Apply for the USC Annenberg Center for Health Journalism Impact Fund for Reporting on Health Equity and Health Systems 2021. The Fund will support ambitious investigative or explanatory projects on systemic racism in health care policy and practice and inequity in treatment, patient experience, and health outcomes for Black people, Indigenous people, and people of color.
Deadline
November 30, 2021
Journalists can play an important role in highlighting systemic and structural forces and how they impact individuals, families and communities. As we begin to emerge from the pandemic, there is a pressing need for journalism that calls attention to chronic inequities and offers up paths for change. The Center for Health Journalism invite you to take advantage of this unique moment of racial reckoning in America’s history to produce deep reporting with their support.

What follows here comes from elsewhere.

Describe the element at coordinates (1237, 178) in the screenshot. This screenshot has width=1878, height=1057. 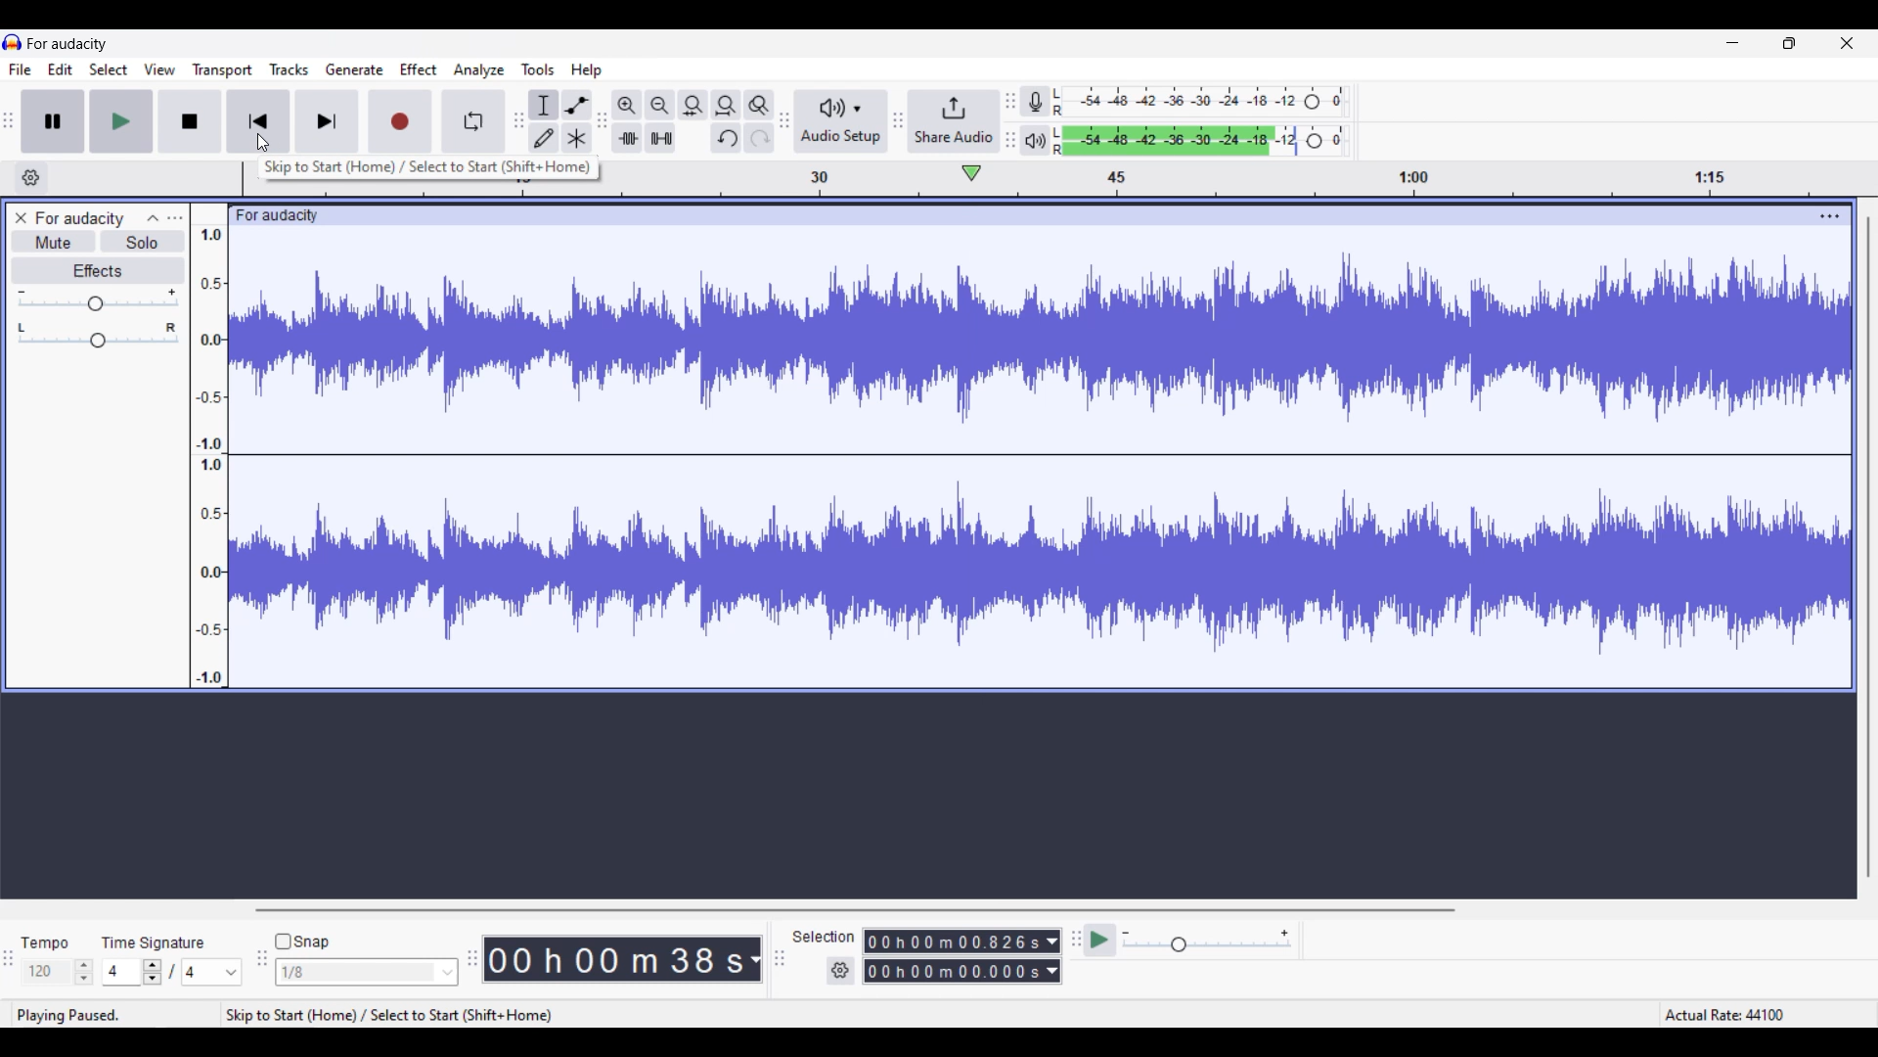
I see `Scale to measure length of track` at that location.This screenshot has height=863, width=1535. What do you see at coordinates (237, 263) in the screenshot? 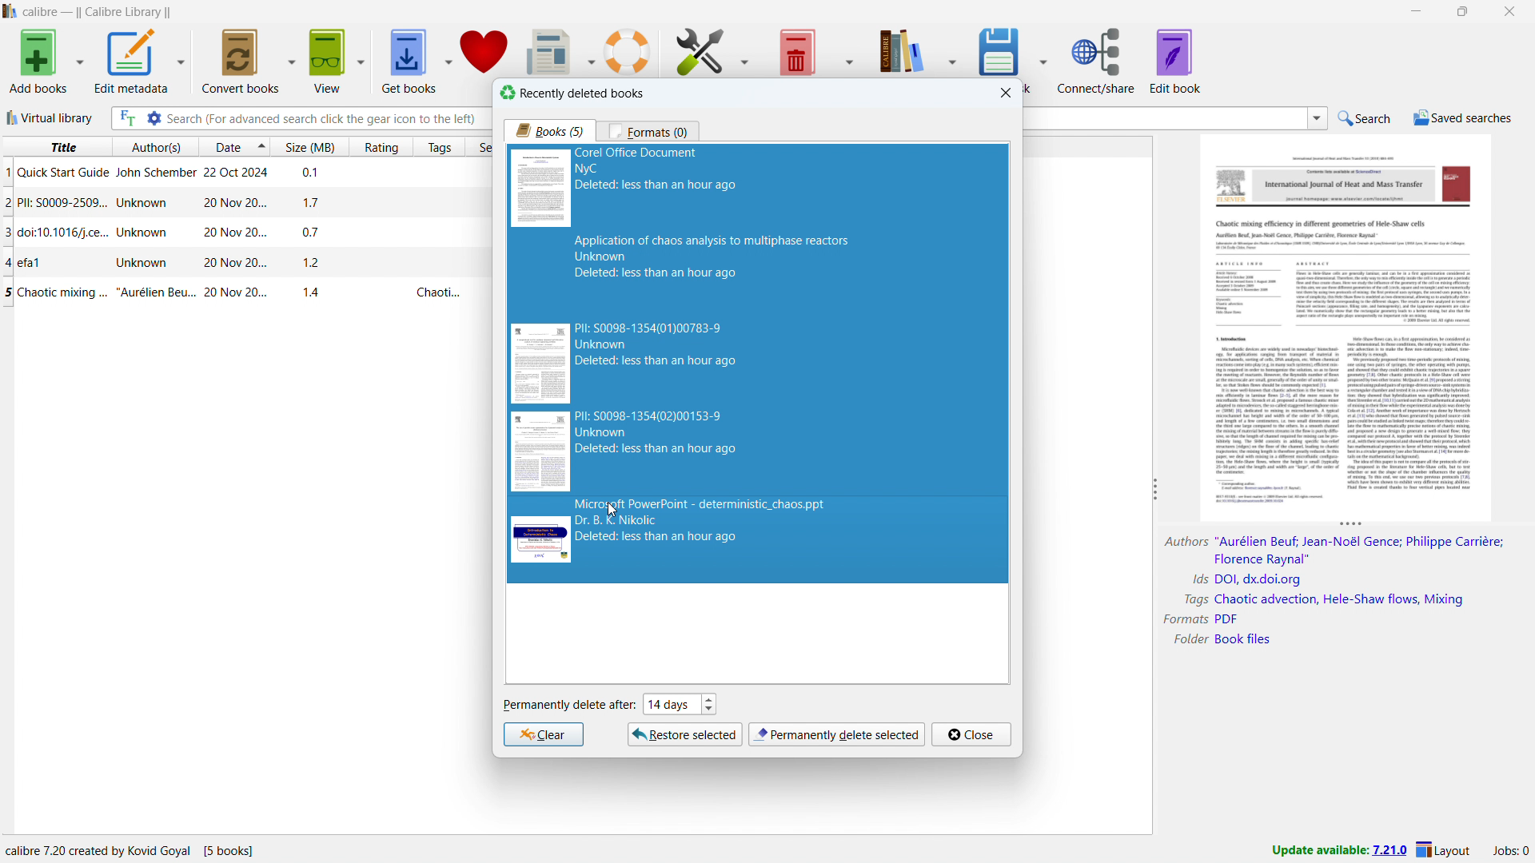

The Center invites proposals for investigative and explanatory explorations of the consequences for people of color and of policy or practice reforms that could lead to more positive outcomes. Each applicant must propose an ambitious reporting project that would illuminate the role that health systems play in creating or perpetuating racial disparities in reproductive health and maternity care and birth outcomes; cancer prevention and treatment; diabetes, kidney failure and amputations; heart disease prevention and treatment; drug treatment; mental health care and more.
Benefits
- This fund will provide reporting grants of $2,000 – $10,000 and six months of mentoring by veteran journalists to five to eight competitively chosen journalists from around the country.
- Grantees will benefit from online training focused on the interplay between health systems and health equity and participate in monthly meetings with other participating reporters.
Eligibility
- Open to professional journalists who work for or contribute to print, broadcast and online media outlets based in the United States.
- Applicants do not need to be full-time health reporters, but should have a demonstrated interest in health issues.
- They prefer that applicants have a minimum of three years of professional experience; many have decades.
- Journalists writing for ethnic media and journalists of color are strongly encouraged to apply.
- Proposals for collaborative projects between mainstream and ethnic news outlets receive preferential consideration, as do projects produced for co-publication or co-broadcast in both mainstream and ethnic news outlets.
- Freelancers are welcome, but need to have a confirmed assignment and should earn the majority of their income from journalism.
- Applicants must be based in the United States. Students and interns are ineligible.
Application
The application asks for the following:
- A statement of purpose
- A project proposal
- A statement of impact
- A proposed budget
- Three samples of professional work
- A current resumé
- A letter of reference
- An Editor’s Checklist signed by a supervising editor and confirming the media outlet’s intent to publish or broadcast the project
Applicants must join CenterforHealthJournalism.org and post a profile and photo.